How do clouds look like and what are the made of on exoplanets and brown dwarfs? Are they as interesting as here on Earth? We certainly think yes! Graham Lee and his collaborators’ paper has just been published on the topic of modelling the formation of condensation seeds. This work  involved two summer students under the supervision of Dr Christiane Helling. Here comes a brief summery of their work.

“Rain may fall, and wind may blow

And many miles be still to go

But under a tall tree will I lie

And let the clouds go sailing by”

–  J.R.R. Tolkien

Clouds are an everyday experience for most humankind here on Earth. We admire the sheer span of the objects and the sometimes recognisable and/or funny shapes they form in the sky. When they turn dark we know rain is on the way and take shelter. Yet we also know that our main source of fresh water comes from the traveling of clouds many miles from ocean to land. However, despite centuries of investigation by scientists, the exact physics of clouds remains elusive and not fully understood. In recent years, astronomers have begun to notice the effect of clouds when observing exoplanets and low-mass stars such as brown dwarfs. Just like on Earth, these clouds are very important to the eco-system and environment of the objects. Unlike Earth, these clouds are not like our everyday water clouds but rather are composed of a multitude of a multitude of solid materials like silicates and iron. Clouds play a key role in the energy budget of a planet, either reflecting heat away or trapping heat inside the planet’s atmosphere. It has, therefore, become more and more important to accurately describe and observe in detail the clouds found on these planets. This has implications on the habitability of such planets.

Modelling hot Jupiter exo-clouds

Every cloud particle has a beginning, and in hot Jupiter atmospheres a potential cloud particle starts off as a single gas molecule called a monomer.

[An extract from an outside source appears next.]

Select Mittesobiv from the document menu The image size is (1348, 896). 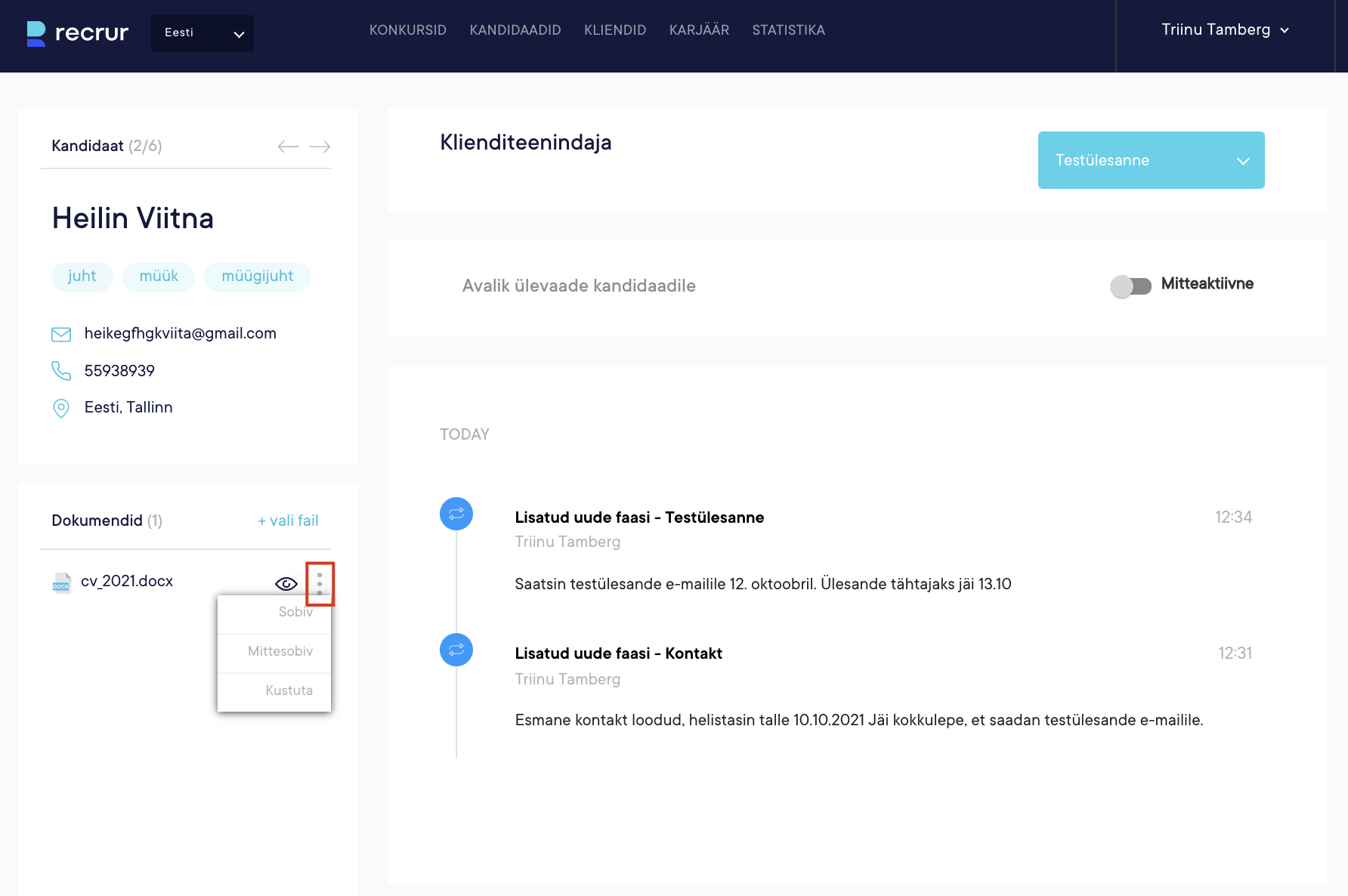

The main monomer of interest to our research is TiO2 (Helling & Fomins 2014). At the upper edges hot Jupiter atmospheres conditions can reach 500 K where the formation of small clusters made of TiO2 molecules starts.

TiO2 molecule geometries. Molecules labelled 'a' are the old polymer like chain geometries from Jeong et al. 2000. Those labelled 'b' or unlabelled are the newer geometries from Calatayud et al. 2008 and Syzgantseva et al. 2010.

TiO2 molecule geometries. Molecules labelled ‘a’ are the old polymer like chain geometries from Jeong et al. 2000. Those labelled ‘b’ or unlabelled are the newer geometries from Calatayud et al. 2008 and Syzgantseva et al. 2010.

A TiO2 gas molecule then chemically bonds with another TiO2 molecule creating a 2 monomer gas particle (TiO2)2. Further TiO2 monomers can then bond with this 2 monomer gas particle, step by step increasing the size of this gas particle of these molecules which are called ‘clusters’. When the chemical chain reaches a critical monomer number N, it is large enough to be called a cloud “seed particle” and considered to be in the solid rather than gaseous state. This rate of growing gas molecules until they are solid is called ‘nucleation’. The process is key to the formation of clouds, as without the nucleation of a seed molecule, no further material can condense onto its solid surface.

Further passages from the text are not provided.